ЗАДАНИЯ И УПРАЖНЕНИЯ:
a - Пожалуйста, перечислите всех людей, которые упомянуты по фамилии в отрывке о взятии Амги.
b - Допишите следующую часть отрывка о взятии Амги, начиная сразу после его последней фразы.

ФРАГМЕНТ ТЕКСТА:
┌──

По Грачеву, пленным предложили выбор из двух вариантов: уйти в Якутск с трехдневным запасом продовольствия или вступить в Сибирскую дружину. Все предпочли второе. Строд объясняет это тем, что иначе их грозились отпустить без теплой одежды, но едва ли угроза была бы приведена в исполнение. Красноармейцев просто запугивали, а они еще не понимали разницы между пепеляевцами и повстанцами, вполне способными так поступить.
В приказе Пепеляева, изданном перед началом наступления на Якутск, говорилось, что в освобожденных населенных пунктах должны «созываться народные съезды, которые будут устанавливать власть на местах». По этой директиве Грачев собрал жителей Амги и предложил избрать «самоуправление». В ответ на осторожный вопрос, кого можно выбирать, он разъяснил, что кого пожелают, «хотя бы выбранные лица были и коммунисты: раз его избрали жители, значит, заслужил доверие населения, а против воли населения дружина не борется».
Надо полагать, амгинских «пагынай» сильно озадачила подобная принципиальность. Она выглядела не то ловушкой для простаков, не то признаком слабости нового порядка, с которым в любом случае лучше пока дел не иметь.
Первые полчаса боя за Амгу там работала телефонная связь с Чурапчой, потом пепеляевцы ее оборвали, но кто-то из командиров или красноармейцев успел сообщить туда, что слобода пала. Из Чурапчи телефонировали в Якутск. Рано утром того же дня Байкалова поднял с постели прибежавший к нему на квартиру работник оперативного отдела: «Товарищ командующий, маленькая неприятность… Налет на Амгу. Наших пощипали».
Свои воспоминания Байкалов писал в 1948 году, после лагеря и незадолго до смерти. Возможно, ему казалось, что их скорее удастся издать, если они будут похожи на художественную прозу, и оживлял текст диалогами – вымышленными, часто чересчур литературными, но иногда удачно имитирующими устную речь.
Выслушав прибежавшего к нему штабиста, Байкалов «начал раздражаться»: «Кто пощипал, как пощипал? Нельзя ли без метафор?»
«Пепеляев сегодня до рассвета ворвался в Амгу…»
«И?» – «диким визгом вырвалось» у Байкалова.
«Занял деревню и…»
«И? Вы долго заставите меня через соломинку касторку сосать?»
«Это тоже метафора, товарищ командующий… Чурапча сейчас передает подробности, поедем, узнаем все».

└──

ИСХОДНЫЕ ДАННЫЕ:
┌──

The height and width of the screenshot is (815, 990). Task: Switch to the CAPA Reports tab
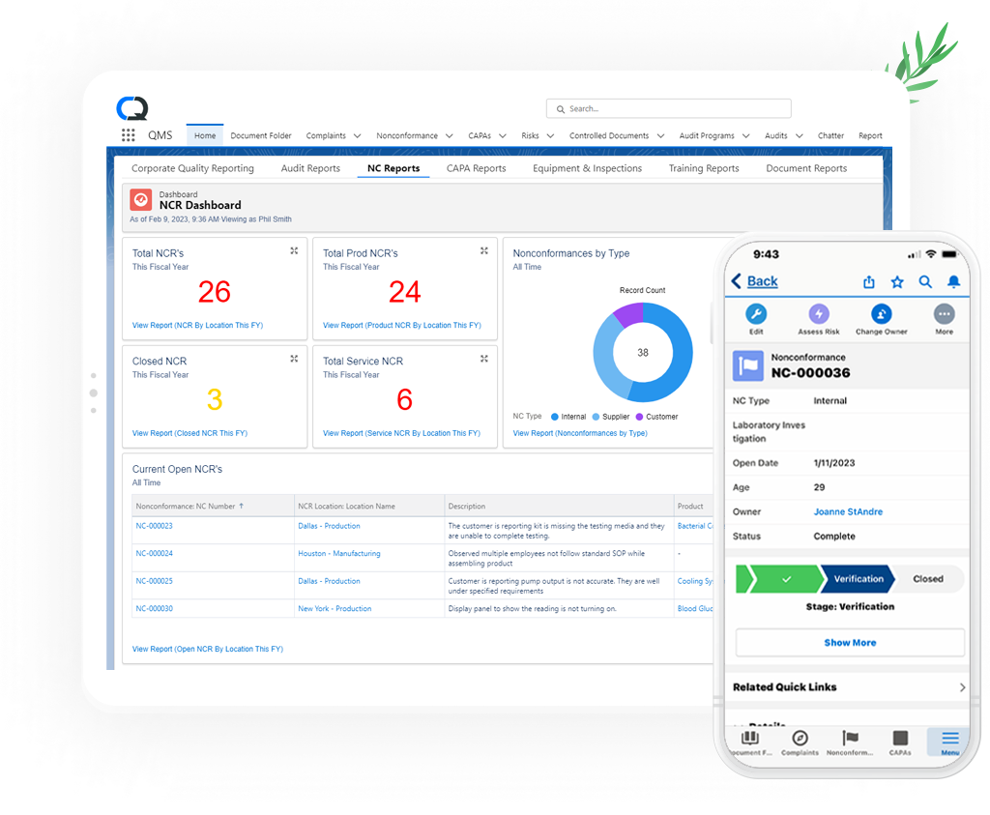click(x=476, y=168)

└──

ОТВЕТЫ К ЗАДАНИЯМ:
a - Грачев, Строд, Пепеляев, Байкалов.

b -
О том, что сам Пепеляев остался в Усть-Миле, никто не знал, и Байкалов, выяснив, какие трофеи могли ему достаться в Амге, сказал своему начальнику штаба: «Значит, генерал сегодня шаньги лопает и ходит именинником?» Тот ответил: «Сегодня он, завтра – мы. Военная судьба изменчива».
Пепеляев еще ничего не знал и с нетерпением ждал известий от Рейнгардта. В ночь после взятия Амги он увидел сон: «Шли Нина и я с Лавриком куда-то далеко, пришли к речке, сели на берегу и о чем-то дружно так разговаривали. Было лето, хорошо кругом, радостно, тепло, ясно. Вот подходит к нам старичок какой-то и просит: дайте ребеночка подержать. А мы уже дальше идти хотели, и Нина передала его мне, чтобы я его нес. Я не отдавал старичку Лаврика, но он так ласково приставал, так восхищался ребеночком, так просил его подержать, что я отдал. Он закутал Лаврика и понес. Сначала дорога шла речкой, лугами, вошли в город, вот и наш дом – какой-то высокий, каменный. Лестницы высокие, крутые. Нина легко взбежала и скрылась наверху. Старичок же еле поднимается, трудно ему, а ступеньки все реже, приходится руками захватывать. Уронит он ребеночка, подумал я, и стал придерживать его сбоку одной рукой, но и идти трудно, душно. У меня мысль мелькнула: или ребенок задохнется, или выронит он его. Тут, не обращая внимания на старика, вырвал я Лаврика и стал прыгать вниз, в несколько прыжков достиг земли, развернул пеленки, и ужас овладел мною – Лаврик весь синий и не дышит. Вначале я хотел себя убить – вновь забраться по лестнице и броситься вниз головой, но Господь вразумил меня. Раскрыл я Лаврику рот, вложил туда палец и в то же время ручонками его стал шевелить, поднимать вверх и вниз. И вот Лаврик глубоко-глубоко вздохнул, потом открыл глазки и начал дышать, хотя очень слабо. Я продолжал делать искусственное дыхание, повернул его головенку, потом отдал кому-то из окружающих и сказал: несите Нине. А сам пошел куда-то, долго бродил и все думал о Лаврике – жив ли. И так решил: если жив, и я останусь жить, если же умер, убью себя. Вечером пришел домой, поднимаюсь наверх, отворяю дверь, навстречу идет Нина и говорит: слава Богу, Лаврик жив и весел».
Кажется, сон не то чтобы целиком выдуман, но записан не вполне простодушно. Слишком уж легко он поддается истолкованию: Лаврик – «родная Сибирь», старик – коммунисты, Пепеляев готовится покончить с собой, если она останется под их властью и погибнет, но в последний момент успевает освободить ее, почти бездыханную, а затем вернуть ей жизнь.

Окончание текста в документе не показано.